Abstract
Background Mapping of allele-specific DNA methylation (ASM) can be a post-GWAS strategy for localizing regulatory sequence polymorphisms (rSNPs). However, the advantages of this approach, and the mechanisms underlying ASM in normal and neoplastic cells, remain to be clarified.
Results We performed whole genome methyl-seq on diverse normal cells and tissues and three types of cancers (multiple myeloma, lymphoma, glioblastoma multiforme). After excluding imprinting, the data pinpointed 15,114 high-confidence ASM differentially methylated regions (DMRs), of which 1,842 contained SNPs in strong linkage disequilibrium or coinciding with GWAS peaks. ASM frequencies were increased 5 to 9-fold in cancers vs. matched normal tissues, due to widespread allele-specific hypomethylation and focal allele-specific hypermethylation in poised chromatin. Cancers showed increased allele switching at ASM loci, but disruptive SNPs in specific classes of CTCF and transcription factor (TF) binding motifs were similarly correlated with ASM in cancer and non-cancer. Rare somatic mutations affecting these same motif classes tracked with de novo ASM in the cancers. Allele-specific TF binding from ChIP-seq was enriched among ASM loci, but most ASM DMRs lacked such annotations, and some were found in otherwise uninformative “chromatin deserts”.

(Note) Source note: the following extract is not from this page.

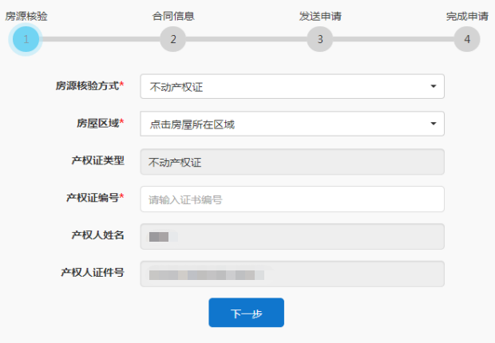Switch to the 合同信息 step label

Conclusions ASM is increased in cancers but occurs by a shared mechanism involving disruptive SNPs in CTCF and TF binding sites in both normal and neoplastic cells. Dense ASM mapping in normal plus cancer samples reveals candidate rSNPs that are difficult to find by other approaches. Together with GWAS data, these rSNPs can nominate specific transcriptional pathways in susceptibility to autoimmune, neuropsychiatric, and neoplastic diseases.
Footnotes
8 new WGBS samples were added. 2 SureSelect and 1 WGBS samples, previously analysed, were excluded for QC reasons. The resulting enlarged series includes 25 SureSelect and 81 WGBS samples. Tables, Figures and text were updated accordingly. Additional analyses to identify ASM associated with cancer somatic mutations were performed. The main conclusions of the paper remain unchanged.